EXERCISE DIRECTIONS: For the records below, tally the lines that include the word "page" and give only the tally.

== DATA FOR THIS EXERCISE

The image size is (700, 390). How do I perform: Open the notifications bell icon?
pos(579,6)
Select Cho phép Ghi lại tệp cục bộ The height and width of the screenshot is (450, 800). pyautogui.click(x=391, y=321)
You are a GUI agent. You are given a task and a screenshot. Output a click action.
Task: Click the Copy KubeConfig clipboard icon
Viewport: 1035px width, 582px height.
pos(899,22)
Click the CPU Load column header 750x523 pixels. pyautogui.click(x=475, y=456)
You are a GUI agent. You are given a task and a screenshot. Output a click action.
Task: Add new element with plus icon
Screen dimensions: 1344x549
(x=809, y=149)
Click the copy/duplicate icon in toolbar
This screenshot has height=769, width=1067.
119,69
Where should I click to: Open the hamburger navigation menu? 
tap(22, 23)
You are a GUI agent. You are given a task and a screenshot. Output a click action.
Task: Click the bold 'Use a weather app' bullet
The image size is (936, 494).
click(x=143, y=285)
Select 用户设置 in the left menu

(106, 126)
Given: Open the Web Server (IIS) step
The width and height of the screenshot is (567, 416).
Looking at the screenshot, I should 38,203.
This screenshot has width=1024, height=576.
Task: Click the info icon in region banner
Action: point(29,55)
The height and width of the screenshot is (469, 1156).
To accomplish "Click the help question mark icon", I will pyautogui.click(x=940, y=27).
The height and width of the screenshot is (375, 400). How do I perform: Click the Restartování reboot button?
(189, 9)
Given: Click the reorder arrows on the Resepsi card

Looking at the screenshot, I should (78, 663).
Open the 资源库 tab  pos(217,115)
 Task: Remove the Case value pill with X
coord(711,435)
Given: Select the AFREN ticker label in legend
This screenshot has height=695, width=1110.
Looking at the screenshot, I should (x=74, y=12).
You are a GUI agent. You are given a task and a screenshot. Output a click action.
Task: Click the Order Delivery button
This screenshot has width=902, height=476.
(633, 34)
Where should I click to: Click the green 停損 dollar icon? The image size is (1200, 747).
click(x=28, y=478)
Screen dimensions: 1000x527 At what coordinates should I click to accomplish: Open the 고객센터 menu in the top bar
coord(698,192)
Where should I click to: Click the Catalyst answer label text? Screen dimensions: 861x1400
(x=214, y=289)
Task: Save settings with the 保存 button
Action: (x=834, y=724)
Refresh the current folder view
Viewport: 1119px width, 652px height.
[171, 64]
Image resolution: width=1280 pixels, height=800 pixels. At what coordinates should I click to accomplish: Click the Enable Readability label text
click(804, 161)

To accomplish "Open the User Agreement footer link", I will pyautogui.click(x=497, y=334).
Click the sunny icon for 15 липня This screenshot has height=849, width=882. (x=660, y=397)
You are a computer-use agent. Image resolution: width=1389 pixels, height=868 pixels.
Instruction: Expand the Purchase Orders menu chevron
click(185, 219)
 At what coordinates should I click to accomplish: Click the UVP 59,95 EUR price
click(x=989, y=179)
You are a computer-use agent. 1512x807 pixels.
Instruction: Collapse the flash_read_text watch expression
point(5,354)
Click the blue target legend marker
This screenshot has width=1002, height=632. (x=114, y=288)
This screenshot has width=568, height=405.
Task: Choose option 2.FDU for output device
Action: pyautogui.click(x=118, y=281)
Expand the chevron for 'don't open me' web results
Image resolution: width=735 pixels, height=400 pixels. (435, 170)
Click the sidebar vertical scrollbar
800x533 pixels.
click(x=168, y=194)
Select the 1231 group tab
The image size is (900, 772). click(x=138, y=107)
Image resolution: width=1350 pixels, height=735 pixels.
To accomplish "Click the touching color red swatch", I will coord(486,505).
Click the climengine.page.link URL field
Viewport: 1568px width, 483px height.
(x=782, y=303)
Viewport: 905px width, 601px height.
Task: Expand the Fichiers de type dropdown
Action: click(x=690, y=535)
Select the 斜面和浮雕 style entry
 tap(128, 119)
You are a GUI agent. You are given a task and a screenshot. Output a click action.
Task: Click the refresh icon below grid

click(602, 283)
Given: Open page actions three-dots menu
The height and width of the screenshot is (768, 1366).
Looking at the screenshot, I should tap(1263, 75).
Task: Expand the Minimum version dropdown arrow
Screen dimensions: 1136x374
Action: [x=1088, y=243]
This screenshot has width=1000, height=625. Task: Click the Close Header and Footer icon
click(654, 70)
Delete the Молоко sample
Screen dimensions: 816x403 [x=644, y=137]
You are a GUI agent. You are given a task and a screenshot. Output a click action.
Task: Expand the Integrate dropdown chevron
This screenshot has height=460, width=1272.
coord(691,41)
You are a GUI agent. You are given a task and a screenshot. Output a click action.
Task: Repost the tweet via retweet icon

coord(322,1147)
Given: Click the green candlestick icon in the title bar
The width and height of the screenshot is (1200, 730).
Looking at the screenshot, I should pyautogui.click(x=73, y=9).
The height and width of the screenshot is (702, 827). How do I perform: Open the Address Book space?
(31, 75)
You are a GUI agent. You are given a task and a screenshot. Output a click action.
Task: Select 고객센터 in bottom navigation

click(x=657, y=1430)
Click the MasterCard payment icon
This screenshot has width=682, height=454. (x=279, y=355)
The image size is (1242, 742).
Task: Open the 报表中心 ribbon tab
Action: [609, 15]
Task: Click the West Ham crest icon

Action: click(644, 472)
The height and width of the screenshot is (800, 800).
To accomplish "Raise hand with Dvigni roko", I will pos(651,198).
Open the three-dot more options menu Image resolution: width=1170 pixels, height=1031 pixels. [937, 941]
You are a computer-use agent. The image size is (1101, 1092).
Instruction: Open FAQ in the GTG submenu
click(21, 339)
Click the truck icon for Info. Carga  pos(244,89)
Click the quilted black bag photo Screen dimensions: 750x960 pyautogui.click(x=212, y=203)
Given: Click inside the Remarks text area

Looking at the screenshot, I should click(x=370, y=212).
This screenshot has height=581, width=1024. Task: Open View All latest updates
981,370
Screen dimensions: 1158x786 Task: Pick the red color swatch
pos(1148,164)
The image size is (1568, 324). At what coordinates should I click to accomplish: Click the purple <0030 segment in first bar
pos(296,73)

====

RESULT BELOW: 2